**ACTIONS TO TAKE**
(1) In the article on betting pushes, what happens to a parlay when one of its legs is voided?
(2) List every betting market that the article on betting pushes says it will cover in explaining how pushes work.
(3) Extend the article on betting pushes past its last sentence.

* BEGIN TEXT *

Last Updated on September 19, 2025 by Caesar Fikson
A push is the sports-betting version of a tie: the final result lands exactly on your number, the wager is graded no win, no loss, and your stake is returned. Simple idea… yet it drives more customer disputes than you’d think. I’ll break down how pushes work across spreads, totals, moneylines, parlays, teasers, player props, soccer markets, and Asian handicaps—plus the edge implications you actually care about.
Push vs Void vs No Action
Books use these terms loosely, but the outcomes differ behind the scenes.
Grading term | What it means to you | Typical triggers | Notes |
---|---|---|---|
Push | Stake returned; wager counted as settled | Exact tie with your line (e.g., +3.0 lands 3) | Counts toward rollover at some books; check promo T&Cs |
Void / No Action | Stake returned; treated as if never placed | Postponements, player DNP, market error | Parlays shrink by one leg; promos often excluded from progress |
From a wallet perspective, push and void look identical. From a compliance and promo-accounting perspective, they’re not. As an operator, spell this out on your house rules page to cut tickets.
How pushes happen by market
Point Spreads (ATS)
A spread with an integer (no half-point “hook”) can push.
- Example: Patriots –6.0 vs Jets. Pats win by exactly 6 → push.
- Add a hook (–6.5) and there’s no push path.

* END TEXT *
* BEGIN EXCERPTED DATA *

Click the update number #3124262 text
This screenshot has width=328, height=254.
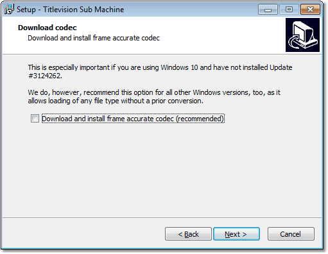click(45, 76)
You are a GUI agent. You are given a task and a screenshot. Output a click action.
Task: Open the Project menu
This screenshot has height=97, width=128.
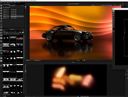point(1,2)
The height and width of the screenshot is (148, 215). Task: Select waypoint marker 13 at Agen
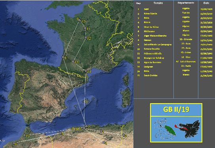(x=73, y=62)
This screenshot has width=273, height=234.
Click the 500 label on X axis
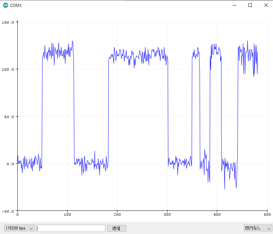pos(267,215)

* END EXCERPTED DATA *

**TASK-BY-TASK OUTPUTS**
(1) The parlay shrinks by one leg.

(2) Spreads, totals, moneylines, parlays, teasers, player props, soccer markets, and Asian handicaps.

(3)
NBA and NFL have “key numbers” (3, 7 in NFL) where pushes cluster. Books price hooks accordingly.
Totals (Over/Under)
Totals ending in .0 can push; .5 totals can’t.
- O/U 48.0 in NFL and game finishes 27–21 (=48) → push
- O/U 48.5 → no push; it’s binary
Some sports include overtime by default (NBA, NHL), others are “90 minutes only” (soccer). Whether OT counts alters push probability. Read the market header every time.
Moneyline
In leagues with overtime to a decision (NFL, NBA, NHL playoffs), a standard 2-way moneyline won’t push. In markets where a draw is possible and not a listed outcome, a tie pushes by rule (e.g., “Draw No Bet” in soccer). In 3-way markets (home/away/draw) there is no push—the draw is a losing outcome if you didn’t select it.
Run Line / Puck Line
If the book offers ±1.0, a one-run/one-goal margin creates pushes. Most commonly you’ll see ±1.5 to avoid pushes.
Player Props
Props posted at an integer (e.g., QB 240.0 passing yards) push on exact. With .5 they don’t. If the player never takes the field, most books void rather than push.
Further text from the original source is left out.